- What needs to be done
Once you have read the records below, print them again exactly as they stand.

(Stored data)
*-*-*

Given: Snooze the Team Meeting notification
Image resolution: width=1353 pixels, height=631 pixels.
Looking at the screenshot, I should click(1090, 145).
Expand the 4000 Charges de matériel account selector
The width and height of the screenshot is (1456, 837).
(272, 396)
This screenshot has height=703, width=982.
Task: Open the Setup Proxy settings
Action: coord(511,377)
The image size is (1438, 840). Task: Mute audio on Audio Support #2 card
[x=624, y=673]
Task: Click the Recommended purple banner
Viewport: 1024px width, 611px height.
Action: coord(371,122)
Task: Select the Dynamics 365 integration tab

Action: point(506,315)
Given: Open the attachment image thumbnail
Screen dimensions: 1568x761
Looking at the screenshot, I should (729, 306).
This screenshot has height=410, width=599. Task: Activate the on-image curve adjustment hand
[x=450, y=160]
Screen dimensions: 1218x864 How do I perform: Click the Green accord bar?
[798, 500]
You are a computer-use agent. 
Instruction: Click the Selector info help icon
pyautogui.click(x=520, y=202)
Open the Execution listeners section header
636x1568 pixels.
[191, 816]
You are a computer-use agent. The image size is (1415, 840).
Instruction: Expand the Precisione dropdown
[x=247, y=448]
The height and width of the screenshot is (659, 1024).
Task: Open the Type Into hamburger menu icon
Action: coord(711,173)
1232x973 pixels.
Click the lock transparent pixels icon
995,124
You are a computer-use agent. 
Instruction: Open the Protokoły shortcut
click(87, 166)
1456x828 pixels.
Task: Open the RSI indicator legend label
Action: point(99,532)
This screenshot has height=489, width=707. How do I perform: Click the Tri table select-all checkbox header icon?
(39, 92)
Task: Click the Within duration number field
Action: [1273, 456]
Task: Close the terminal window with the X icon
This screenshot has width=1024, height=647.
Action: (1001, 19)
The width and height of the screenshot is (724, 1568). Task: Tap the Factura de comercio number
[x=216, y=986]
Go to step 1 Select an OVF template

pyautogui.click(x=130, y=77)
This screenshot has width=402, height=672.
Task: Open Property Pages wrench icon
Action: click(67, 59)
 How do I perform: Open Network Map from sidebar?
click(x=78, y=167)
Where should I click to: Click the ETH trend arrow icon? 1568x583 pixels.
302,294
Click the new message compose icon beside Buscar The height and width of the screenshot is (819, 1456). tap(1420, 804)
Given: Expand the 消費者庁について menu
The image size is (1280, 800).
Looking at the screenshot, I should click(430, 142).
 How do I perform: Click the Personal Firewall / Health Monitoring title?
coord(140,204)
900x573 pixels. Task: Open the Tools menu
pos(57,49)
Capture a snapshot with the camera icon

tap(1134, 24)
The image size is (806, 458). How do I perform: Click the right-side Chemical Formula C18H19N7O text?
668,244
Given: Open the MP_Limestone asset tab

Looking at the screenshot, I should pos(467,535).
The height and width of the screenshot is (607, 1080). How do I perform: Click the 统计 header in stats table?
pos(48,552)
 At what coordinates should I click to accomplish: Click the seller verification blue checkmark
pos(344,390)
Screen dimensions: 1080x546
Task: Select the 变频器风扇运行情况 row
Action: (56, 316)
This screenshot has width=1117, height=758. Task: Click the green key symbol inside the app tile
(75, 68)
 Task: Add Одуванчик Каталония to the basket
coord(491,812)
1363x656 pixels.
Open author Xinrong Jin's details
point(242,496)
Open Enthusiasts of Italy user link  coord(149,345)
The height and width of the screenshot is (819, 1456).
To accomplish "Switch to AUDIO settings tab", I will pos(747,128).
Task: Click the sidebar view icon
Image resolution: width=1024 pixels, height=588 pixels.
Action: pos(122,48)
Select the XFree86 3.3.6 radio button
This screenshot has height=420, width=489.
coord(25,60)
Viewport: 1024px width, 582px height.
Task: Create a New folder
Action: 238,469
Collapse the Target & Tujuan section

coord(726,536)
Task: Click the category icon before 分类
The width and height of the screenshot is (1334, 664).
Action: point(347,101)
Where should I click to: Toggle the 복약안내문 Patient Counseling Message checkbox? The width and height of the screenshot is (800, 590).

*-*-*

- Written solution
Given: Snooze the Team Meeting notification
Image resolution: width=1353 pixels, height=631 pixels.
Looking at the screenshot, I should click(1090, 145).
Expand the 4000 Charges de matériel account selector
The width and height of the screenshot is (1456, 837).
(272, 396)
This screenshot has height=703, width=982.
Task: Open the Setup Proxy settings
Action: coord(511,377)
The image size is (1438, 840). Task: Mute audio on Audio Support #2 card
[x=624, y=673]
Task: Click the Recommended purple banner
Viewport: 1024px width, 611px height.
Action: coord(371,122)
Task: Select the Dynamics 365 integration tab

Action: point(506,315)
Given: Open the attachment image thumbnail
Screen dimensions: 1568x761
Looking at the screenshot, I should (729, 306).
This screenshot has height=410, width=599. Task: Activate the on-image curve adjustment hand
[x=450, y=160]
Screen dimensions: 1218x864 How do I perform: Click the Green accord bar?
[798, 500]
You are a computer-use agent. 
Instruction: Click the Selector info help icon
pyautogui.click(x=520, y=202)
Open the Execution listeners section header
636x1568 pixels.
[191, 816]
You are a computer-use agent. The image size is (1415, 840).
Instruction: Expand the Precisione dropdown
[x=247, y=448]
The height and width of the screenshot is (659, 1024).
Task: Open the Type Into hamburger menu icon
Action: coord(711,173)
1232x973 pixels.
Click the lock transparent pixels icon
995,124
You are a computer-use agent. 
Instruction: Open the Protokoły shortcut
click(87, 166)
1456x828 pixels.
Task: Open the RSI indicator legend label
Action: point(99,532)
This screenshot has height=489, width=707. How do I perform: Click the Tri table select-all checkbox header icon?
(39, 92)
Task: Click the Within duration number field
Action: [1273, 456]
Task: Close the terminal window with the X icon
This screenshot has width=1024, height=647.
Action: (1001, 19)
The width and height of the screenshot is (724, 1568). Task: Tap the Factura de comercio number
[x=216, y=986]
Go to step 1 Select an OVF template

pyautogui.click(x=130, y=77)
This screenshot has width=402, height=672.
Task: Open Property Pages wrench icon
Action: click(67, 59)
 How do I perform: Open Network Map from sidebar?
click(x=78, y=167)
Where should I click to: Click the ETH trend arrow icon? 1568x583 pixels.
302,294
Click the new message compose icon beside Buscar The height and width of the screenshot is (819, 1456). tap(1420, 804)
Given: Expand the 消費者庁について menu
The image size is (1280, 800).
Looking at the screenshot, I should click(430, 142).
 How do I perform: Click the Personal Firewall / Health Monitoring title?
coord(140,204)
900x573 pixels. Task: Open the Tools menu
pos(57,49)
Capture a snapshot with the camera icon

tap(1134, 24)
The image size is (806, 458). How do I perform: Click the right-side Chemical Formula C18H19N7O text?
668,244
Given: Open the MP_Limestone asset tab

Looking at the screenshot, I should pos(467,535).
The height and width of the screenshot is (607, 1080). How do I perform: Click the 统计 header in stats table?
pos(48,552)
 At what coordinates should I click to accomplish: Click the seller verification blue checkmark
pos(344,390)
Screen dimensions: 1080x546
Task: Select the 变频器风扇运行情况 row
Action: (56, 316)
This screenshot has width=1117, height=758. Task: Click the green key symbol inside the app tile
(75, 68)
 Task: Add Одуванчик Каталония to the basket
coord(491,812)
1363x656 pixels.
Open author Xinrong Jin's details
point(242,496)
Open Enthusiasts of Italy user link  coord(149,345)
The height and width of the screenshot is (819, 1456).
To accomplish "Switch to AUDIO settings tab", I will pos(747,128).
Task: Click the sidebar view icon
Image resolution: width=1024 pixels, height=588 pixels.
Action: pos(122,48)
Select the XFree86 3.3.6 radio button
This screenshot has height=420, width=489.
coord(25,60)
Viewport: 1024px width, 582px height.
Task: Create a New folder
Action: 238,469
Collapse the Target & Tujuan section

coord(726,536)
Task: Click the category icon before 分类
The width and height of the screenshot is (1334, 664).
Action: point(347,101)
Where should I click to: Toggle the 복약안내문 Patient Counseling Message checkbox? The width and height of the screenshot is (800, 590).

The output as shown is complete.